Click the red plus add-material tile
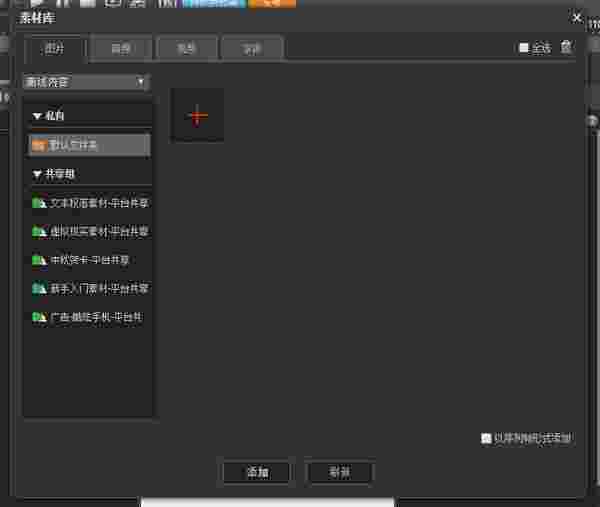The height and width of the screenshot is (507, 600). pyautogui.click(x=197, y=115)
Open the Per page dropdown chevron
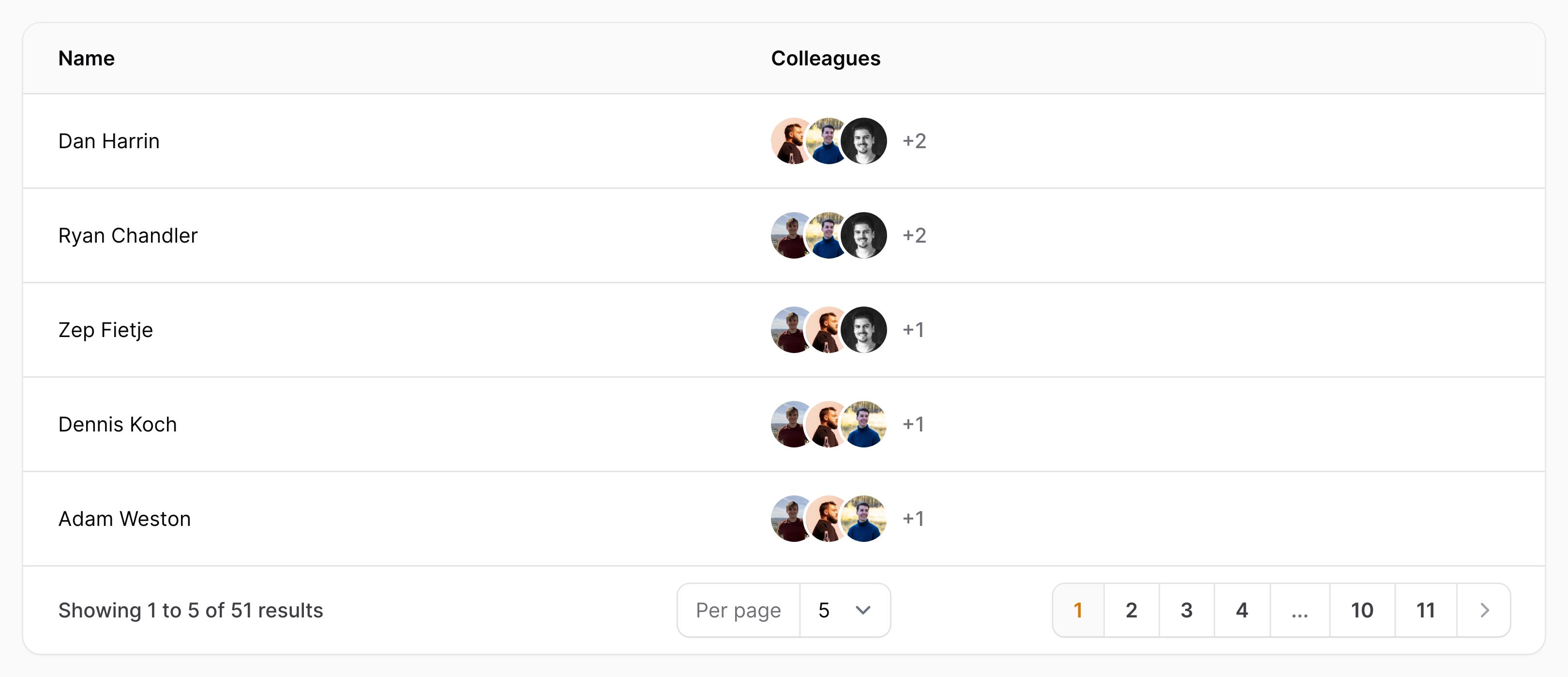The image size is (1568, 677). pyautogui.click(x=862, y=610)
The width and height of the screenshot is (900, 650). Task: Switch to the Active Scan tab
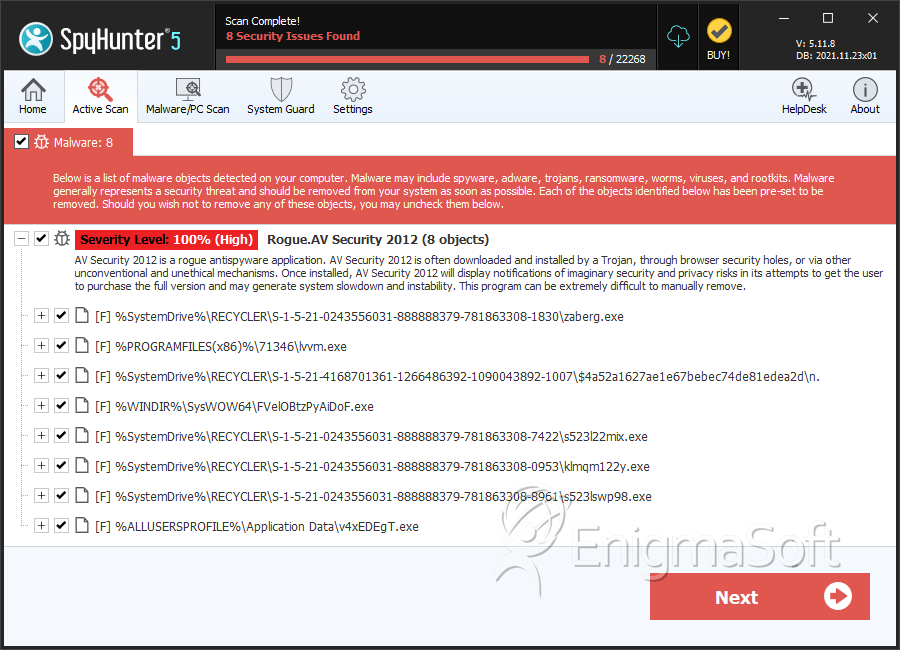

++++++++

Swap "dropdown chevron" for "dropdown arrow" and give all the items again, with everything else unchanged. Leave the pictures out of the answer.

Click the red plus add-material tile
The height and width of the screenshot is (507, 600). pyautogui.click(x=197, y=115)
Open the Per page dropdown arrow
The image size is (1568, 677). pyautogui.click(x=862, y=610)
The width and height of the screenshot is (900, 650). Task: Switch to the Active Scan tab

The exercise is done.